**Actions to take:**
1. Summarize the Kafka excerpt in two sentences.
2. Repeat the part of the Kafka excerpt starting with "Kafka was created" and going on through "Apache 2.0 license.".

Kafka was created at LinkedIn by Jay Kreps, Neha Narkhede, and Jun Rao to handle large-scale activity streams and operational metrics. It was open-sourced and donated to the Apache Software Foundation in 2011 under the Apache 2.0 license.

Common Use Cases

  • Event-driven microservices (decoupled producers/consumers)
  • Log aggregation and observability pipelines
  • CDC from relational databases into data lakes/warehouses
  • Real-time analytics and anomaly detection
  • IoT telemetry ingestion
  • Stream processing (Kafka Streams, Flink) and CQRS/event sourcing

Kafka’s Core Building Blocks

Topics

  • A topic is a named, append-only stream of records.
  • Producers write to topics; consumers read from topics.
  • Topics are divided into partitions to enable parallelism.

Partitions

  • Each topic has one or more partitions (e.g., orders-0, orders-1).
  • Ordering is guaranteed only within a partition, not across the whole topic.
  • Choosing the number of partitions determines maximum parallelism and throughput.
  • Producers route records to partitions—by key, custom partitioner, or round-robin.

Offsets

  • Each record within a partition has a monotonically increasing offset (0, 1, 2…).
  • Offsets are the consumer’s “bookmark” and can be committed to Kafka (in __consumer_offsets).
  • Offsets are per consumer group per partition.

Brokers

  • A broker is a Kafka server. A cluster typically runs 3+ brokers for redundancy.
  • Brokers host partitions and serve read/write requests.

Producers

  • Publish records to topics.
  • Key features: batching, compression, retries, acks, idempotence, transactions.

Consumers

  • Subscribe to topics and poll for records.
  • Manage offsets and participate in consumer groups for scalability and fault tolerance.

Consumer Groups

  • A consumer group is a set of consumers sharing a group.id.

**Material provided:**
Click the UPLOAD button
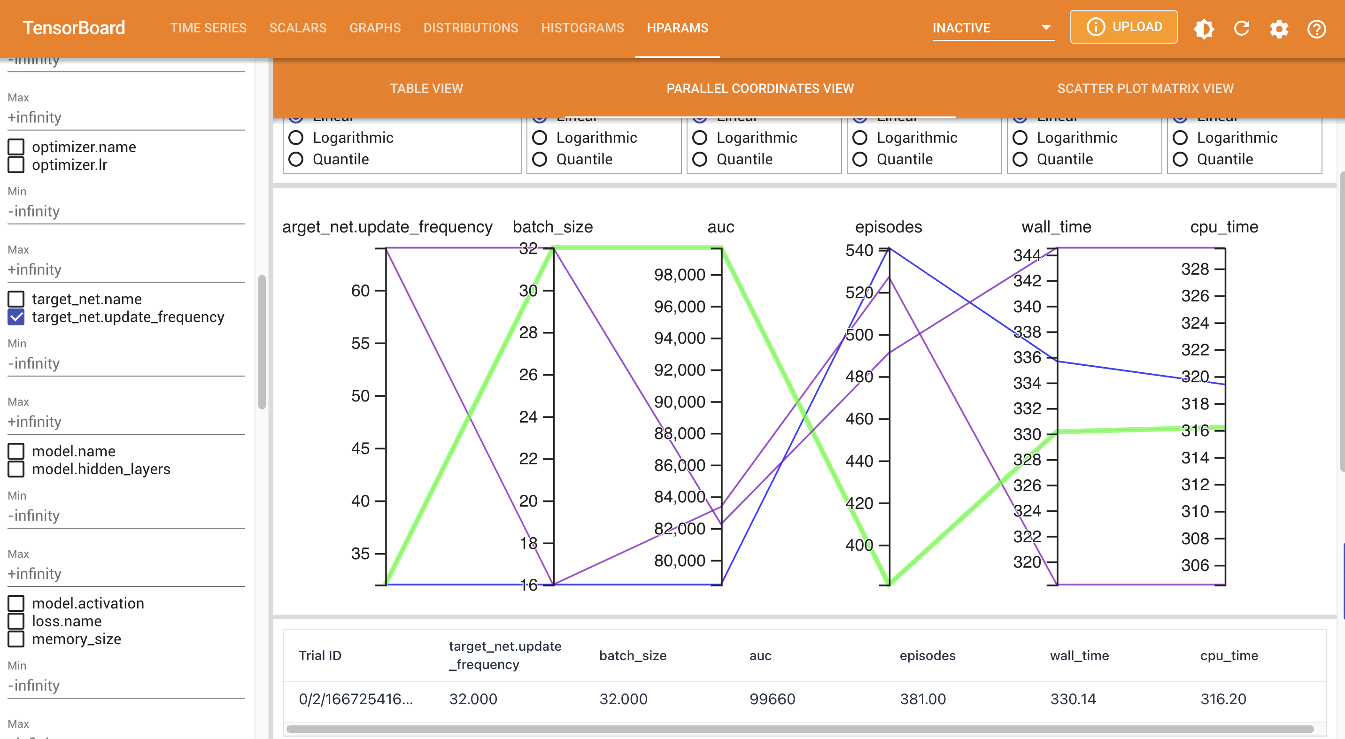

**Responses:**
1. Kafka was created at LinkedIn by Jay Kreps, Neha Narkhede, and Jun Rao to handle large-scale activity streams and operational metrics, and it was donated to the Apache Software Foundation in 2011 under the Apache 2.0 license. Its core building blocks are topics split into partitions, offsets that act as a consumer's bookmark within each partition, brokers that host partitions, producers that publish records, and consumers that poll for records and take part in consumer groups.

2.
Kafka was created at LinkedIn by Jay Kreps, Neha Narkhede, and Jun Rao to handle large-scale activity streams and operational metrics. It was open-sourced and donated to the Apache Software Foundation in 2011 under the Apache 2.0 license.